Top of Entries provided
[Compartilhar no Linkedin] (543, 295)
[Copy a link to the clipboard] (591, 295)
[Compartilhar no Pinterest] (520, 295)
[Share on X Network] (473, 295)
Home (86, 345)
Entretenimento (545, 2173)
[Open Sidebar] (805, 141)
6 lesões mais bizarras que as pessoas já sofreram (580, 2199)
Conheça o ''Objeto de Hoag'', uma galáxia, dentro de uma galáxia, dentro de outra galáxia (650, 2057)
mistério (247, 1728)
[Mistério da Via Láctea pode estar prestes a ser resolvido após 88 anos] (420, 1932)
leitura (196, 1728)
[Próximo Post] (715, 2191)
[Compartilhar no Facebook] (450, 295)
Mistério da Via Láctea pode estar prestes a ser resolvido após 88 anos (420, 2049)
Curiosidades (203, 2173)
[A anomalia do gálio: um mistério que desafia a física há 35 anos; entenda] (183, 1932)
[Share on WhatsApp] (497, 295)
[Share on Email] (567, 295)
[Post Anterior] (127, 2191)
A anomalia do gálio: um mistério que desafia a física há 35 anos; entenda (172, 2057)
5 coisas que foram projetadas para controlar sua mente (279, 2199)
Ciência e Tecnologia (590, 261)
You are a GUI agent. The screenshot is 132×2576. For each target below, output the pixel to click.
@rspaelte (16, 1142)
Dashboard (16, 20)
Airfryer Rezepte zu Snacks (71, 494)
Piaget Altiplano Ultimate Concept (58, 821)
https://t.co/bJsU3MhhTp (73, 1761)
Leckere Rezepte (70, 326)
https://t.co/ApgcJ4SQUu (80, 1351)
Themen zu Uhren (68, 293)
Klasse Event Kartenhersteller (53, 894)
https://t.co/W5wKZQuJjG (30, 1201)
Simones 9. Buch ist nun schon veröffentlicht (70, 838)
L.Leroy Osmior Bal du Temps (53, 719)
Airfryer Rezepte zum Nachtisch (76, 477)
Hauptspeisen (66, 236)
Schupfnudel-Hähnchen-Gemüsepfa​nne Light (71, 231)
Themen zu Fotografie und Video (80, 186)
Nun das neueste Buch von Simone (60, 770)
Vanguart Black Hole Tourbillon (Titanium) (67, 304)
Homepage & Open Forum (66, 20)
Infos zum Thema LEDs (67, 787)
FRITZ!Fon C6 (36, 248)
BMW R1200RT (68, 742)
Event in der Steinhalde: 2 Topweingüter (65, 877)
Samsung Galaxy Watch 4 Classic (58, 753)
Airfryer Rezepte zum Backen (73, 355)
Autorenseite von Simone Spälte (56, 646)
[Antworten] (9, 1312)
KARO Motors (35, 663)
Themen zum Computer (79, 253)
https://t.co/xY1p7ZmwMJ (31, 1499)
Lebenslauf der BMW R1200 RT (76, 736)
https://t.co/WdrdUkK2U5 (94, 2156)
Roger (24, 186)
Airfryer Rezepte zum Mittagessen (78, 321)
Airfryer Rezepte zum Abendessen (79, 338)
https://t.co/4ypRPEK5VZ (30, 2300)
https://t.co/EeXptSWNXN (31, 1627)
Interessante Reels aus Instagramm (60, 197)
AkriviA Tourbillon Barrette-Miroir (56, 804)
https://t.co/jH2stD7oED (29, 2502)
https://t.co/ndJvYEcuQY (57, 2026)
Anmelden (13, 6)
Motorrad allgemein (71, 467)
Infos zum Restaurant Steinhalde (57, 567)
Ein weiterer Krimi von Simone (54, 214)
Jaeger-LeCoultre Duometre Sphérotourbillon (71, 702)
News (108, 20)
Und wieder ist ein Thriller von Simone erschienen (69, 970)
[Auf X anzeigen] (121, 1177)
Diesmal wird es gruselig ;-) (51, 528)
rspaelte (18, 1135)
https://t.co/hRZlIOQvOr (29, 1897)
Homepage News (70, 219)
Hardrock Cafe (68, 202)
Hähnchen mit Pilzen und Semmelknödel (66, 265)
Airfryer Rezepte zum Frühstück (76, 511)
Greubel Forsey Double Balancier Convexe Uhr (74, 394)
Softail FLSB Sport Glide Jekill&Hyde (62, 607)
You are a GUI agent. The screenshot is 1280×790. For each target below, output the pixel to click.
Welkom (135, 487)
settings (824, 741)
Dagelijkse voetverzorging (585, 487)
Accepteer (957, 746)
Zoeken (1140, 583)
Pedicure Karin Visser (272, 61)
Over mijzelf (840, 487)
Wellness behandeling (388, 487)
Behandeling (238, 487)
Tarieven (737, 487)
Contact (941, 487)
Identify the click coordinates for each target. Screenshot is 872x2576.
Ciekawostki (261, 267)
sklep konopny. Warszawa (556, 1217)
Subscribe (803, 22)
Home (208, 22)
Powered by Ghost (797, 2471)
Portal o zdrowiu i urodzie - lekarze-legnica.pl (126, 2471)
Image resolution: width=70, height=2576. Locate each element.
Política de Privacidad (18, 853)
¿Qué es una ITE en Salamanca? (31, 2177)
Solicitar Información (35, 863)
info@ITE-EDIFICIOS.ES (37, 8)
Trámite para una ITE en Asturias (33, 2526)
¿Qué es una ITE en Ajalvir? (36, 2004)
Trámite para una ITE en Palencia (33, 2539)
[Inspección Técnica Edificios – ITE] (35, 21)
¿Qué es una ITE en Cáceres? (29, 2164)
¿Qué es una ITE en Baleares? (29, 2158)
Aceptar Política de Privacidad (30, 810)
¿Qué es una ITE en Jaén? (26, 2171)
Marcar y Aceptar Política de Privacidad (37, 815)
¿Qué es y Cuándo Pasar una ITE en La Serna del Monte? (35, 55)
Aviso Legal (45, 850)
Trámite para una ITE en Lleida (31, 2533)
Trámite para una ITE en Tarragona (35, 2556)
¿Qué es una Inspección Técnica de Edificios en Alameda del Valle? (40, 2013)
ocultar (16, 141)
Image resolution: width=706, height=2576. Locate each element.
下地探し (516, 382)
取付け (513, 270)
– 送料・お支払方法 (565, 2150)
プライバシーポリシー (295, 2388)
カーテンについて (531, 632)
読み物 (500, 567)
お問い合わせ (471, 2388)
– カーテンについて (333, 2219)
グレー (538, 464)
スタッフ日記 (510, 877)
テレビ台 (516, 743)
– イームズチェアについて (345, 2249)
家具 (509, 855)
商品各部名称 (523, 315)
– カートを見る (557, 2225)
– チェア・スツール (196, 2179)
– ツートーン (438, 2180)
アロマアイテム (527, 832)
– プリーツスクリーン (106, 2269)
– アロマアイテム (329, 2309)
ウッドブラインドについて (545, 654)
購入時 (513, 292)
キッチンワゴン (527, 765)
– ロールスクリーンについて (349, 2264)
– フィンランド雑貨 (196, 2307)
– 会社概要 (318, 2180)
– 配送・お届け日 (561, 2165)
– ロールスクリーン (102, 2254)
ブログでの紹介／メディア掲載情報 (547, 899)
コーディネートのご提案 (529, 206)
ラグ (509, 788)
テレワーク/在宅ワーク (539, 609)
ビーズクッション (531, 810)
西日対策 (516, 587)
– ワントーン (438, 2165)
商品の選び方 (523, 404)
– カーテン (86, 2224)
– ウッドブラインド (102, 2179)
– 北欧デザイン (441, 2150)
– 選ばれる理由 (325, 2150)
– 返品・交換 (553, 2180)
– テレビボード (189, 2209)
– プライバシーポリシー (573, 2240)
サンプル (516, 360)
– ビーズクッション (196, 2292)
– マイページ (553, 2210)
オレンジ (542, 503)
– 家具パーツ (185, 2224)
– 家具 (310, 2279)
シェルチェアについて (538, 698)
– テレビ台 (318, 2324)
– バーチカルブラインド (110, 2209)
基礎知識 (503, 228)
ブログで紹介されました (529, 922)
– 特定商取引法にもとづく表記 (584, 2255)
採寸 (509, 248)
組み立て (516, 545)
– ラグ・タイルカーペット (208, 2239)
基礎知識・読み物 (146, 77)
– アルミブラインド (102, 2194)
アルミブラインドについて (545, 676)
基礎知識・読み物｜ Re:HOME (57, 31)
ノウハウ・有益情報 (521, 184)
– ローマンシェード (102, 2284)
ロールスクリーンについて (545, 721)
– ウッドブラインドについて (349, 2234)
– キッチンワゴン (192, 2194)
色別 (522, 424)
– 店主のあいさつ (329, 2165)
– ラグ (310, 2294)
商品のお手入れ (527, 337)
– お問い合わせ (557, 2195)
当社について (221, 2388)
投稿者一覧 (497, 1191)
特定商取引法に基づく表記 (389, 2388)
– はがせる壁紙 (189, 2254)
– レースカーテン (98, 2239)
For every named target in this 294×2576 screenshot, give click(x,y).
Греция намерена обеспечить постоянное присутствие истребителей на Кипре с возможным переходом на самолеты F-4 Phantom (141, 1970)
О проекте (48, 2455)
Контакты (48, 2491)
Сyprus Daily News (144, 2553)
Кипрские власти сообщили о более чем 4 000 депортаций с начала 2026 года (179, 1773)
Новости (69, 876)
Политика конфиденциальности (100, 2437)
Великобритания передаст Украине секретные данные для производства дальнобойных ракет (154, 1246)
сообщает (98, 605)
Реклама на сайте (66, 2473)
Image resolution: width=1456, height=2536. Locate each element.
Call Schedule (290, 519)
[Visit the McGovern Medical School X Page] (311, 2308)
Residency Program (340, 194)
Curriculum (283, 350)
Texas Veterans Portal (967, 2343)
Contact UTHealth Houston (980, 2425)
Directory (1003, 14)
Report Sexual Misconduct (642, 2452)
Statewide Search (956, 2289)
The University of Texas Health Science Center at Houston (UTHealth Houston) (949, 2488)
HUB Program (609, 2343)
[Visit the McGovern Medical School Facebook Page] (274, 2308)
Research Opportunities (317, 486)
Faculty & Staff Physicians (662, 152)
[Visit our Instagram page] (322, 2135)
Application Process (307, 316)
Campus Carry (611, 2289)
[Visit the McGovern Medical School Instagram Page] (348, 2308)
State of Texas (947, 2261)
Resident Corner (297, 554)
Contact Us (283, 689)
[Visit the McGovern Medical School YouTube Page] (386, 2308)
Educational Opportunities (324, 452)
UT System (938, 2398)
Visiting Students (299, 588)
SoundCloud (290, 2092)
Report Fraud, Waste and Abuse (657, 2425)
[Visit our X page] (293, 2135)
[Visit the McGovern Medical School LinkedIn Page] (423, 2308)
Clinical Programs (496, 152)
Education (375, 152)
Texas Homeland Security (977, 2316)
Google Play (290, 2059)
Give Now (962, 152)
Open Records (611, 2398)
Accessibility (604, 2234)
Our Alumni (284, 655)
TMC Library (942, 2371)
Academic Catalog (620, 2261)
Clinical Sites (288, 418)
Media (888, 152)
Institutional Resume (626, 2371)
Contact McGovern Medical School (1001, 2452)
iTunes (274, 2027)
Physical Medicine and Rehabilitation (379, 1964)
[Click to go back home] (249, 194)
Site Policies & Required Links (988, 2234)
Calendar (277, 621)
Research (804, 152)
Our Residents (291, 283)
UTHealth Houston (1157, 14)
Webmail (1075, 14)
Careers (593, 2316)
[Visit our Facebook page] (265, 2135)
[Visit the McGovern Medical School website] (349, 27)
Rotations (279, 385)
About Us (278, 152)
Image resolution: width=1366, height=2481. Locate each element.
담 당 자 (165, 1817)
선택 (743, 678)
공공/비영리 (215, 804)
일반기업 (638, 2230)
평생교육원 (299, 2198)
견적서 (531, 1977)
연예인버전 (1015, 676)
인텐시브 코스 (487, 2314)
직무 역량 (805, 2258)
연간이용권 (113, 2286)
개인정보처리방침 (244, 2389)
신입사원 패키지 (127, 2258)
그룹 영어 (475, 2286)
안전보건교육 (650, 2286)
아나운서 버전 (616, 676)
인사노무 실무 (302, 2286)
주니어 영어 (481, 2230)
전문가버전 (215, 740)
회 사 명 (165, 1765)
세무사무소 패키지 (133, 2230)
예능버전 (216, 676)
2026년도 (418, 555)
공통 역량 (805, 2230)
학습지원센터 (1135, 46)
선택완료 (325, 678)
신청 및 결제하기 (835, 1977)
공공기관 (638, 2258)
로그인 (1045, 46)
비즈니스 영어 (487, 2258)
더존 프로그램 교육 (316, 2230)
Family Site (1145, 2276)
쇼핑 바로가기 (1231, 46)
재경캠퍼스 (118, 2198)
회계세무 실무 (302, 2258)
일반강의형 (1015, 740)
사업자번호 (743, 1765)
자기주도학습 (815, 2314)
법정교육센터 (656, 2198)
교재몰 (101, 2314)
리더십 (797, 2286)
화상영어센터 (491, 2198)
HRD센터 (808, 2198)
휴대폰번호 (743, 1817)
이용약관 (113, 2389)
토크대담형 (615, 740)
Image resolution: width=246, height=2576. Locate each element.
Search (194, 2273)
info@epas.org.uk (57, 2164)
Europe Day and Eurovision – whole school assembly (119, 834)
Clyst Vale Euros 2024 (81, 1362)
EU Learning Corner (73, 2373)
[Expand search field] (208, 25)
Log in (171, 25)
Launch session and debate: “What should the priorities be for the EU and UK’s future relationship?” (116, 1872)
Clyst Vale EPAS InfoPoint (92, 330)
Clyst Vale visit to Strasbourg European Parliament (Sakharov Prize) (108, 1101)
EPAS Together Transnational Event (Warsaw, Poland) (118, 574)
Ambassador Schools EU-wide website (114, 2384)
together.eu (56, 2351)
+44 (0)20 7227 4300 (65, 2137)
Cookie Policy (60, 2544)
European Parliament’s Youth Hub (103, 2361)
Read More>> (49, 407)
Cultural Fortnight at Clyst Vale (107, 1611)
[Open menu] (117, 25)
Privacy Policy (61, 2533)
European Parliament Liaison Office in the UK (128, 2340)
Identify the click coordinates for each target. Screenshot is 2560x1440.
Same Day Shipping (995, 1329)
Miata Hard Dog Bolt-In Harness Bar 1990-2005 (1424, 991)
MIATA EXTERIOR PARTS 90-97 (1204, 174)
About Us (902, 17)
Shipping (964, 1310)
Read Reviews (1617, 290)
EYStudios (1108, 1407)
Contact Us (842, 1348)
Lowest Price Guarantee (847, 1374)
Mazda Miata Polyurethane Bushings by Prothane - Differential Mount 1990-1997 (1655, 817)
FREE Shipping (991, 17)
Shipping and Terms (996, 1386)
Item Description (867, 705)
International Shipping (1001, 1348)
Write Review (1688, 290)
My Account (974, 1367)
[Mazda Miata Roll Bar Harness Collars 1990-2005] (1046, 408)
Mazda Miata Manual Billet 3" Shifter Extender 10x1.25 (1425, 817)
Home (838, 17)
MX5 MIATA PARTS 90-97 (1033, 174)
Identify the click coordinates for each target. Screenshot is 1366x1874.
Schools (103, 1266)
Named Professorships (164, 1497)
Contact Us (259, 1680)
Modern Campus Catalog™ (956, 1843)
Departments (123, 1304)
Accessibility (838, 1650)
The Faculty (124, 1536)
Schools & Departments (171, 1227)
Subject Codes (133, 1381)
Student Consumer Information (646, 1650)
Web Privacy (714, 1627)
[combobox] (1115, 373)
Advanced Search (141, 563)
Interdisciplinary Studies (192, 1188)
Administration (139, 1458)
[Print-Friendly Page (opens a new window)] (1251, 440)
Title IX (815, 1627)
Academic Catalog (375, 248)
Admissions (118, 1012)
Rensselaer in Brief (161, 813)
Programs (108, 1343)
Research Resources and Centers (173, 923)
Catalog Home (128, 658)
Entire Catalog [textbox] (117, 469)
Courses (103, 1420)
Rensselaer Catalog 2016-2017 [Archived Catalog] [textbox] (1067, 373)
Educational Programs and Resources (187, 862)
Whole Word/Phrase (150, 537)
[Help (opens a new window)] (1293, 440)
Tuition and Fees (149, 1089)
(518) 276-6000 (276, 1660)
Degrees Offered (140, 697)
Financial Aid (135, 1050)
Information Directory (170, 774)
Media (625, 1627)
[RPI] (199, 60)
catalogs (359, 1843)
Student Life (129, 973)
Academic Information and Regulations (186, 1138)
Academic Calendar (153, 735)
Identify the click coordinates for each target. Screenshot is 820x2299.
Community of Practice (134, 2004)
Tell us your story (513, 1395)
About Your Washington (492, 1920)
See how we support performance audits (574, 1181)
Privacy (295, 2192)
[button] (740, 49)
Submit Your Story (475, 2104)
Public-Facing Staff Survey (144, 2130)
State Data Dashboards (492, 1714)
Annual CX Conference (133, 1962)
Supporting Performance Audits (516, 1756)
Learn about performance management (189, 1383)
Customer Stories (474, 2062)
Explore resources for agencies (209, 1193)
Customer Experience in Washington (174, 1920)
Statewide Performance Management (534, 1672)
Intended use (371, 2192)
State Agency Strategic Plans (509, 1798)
Bottom of Entries provided
The first line of the data, the line with "mistério (247, 1728)", and all lines in between are to be copied exactly. Leave out everything else.

> [Solution to the problem]
[Compartilhar no Linkedin] (543, 295)
[Copy a link to the clipboard] (591, 295)
[Compartilhar no Pinterest] (520, 295)
[Share on X Network] (473, 295)
Home (86, 345)
Entretenimento (545, 2173)
[Open Sidebar] (805, 141)
6 lesões mais bizarras que as pessoas já sofreram (580, 2199)
Conheça o ''Objeto de Hoag'', uma galáxia, dentro de uma galáxia, dentro de outra galáxia (650, 2057)
mistério (247, 1728)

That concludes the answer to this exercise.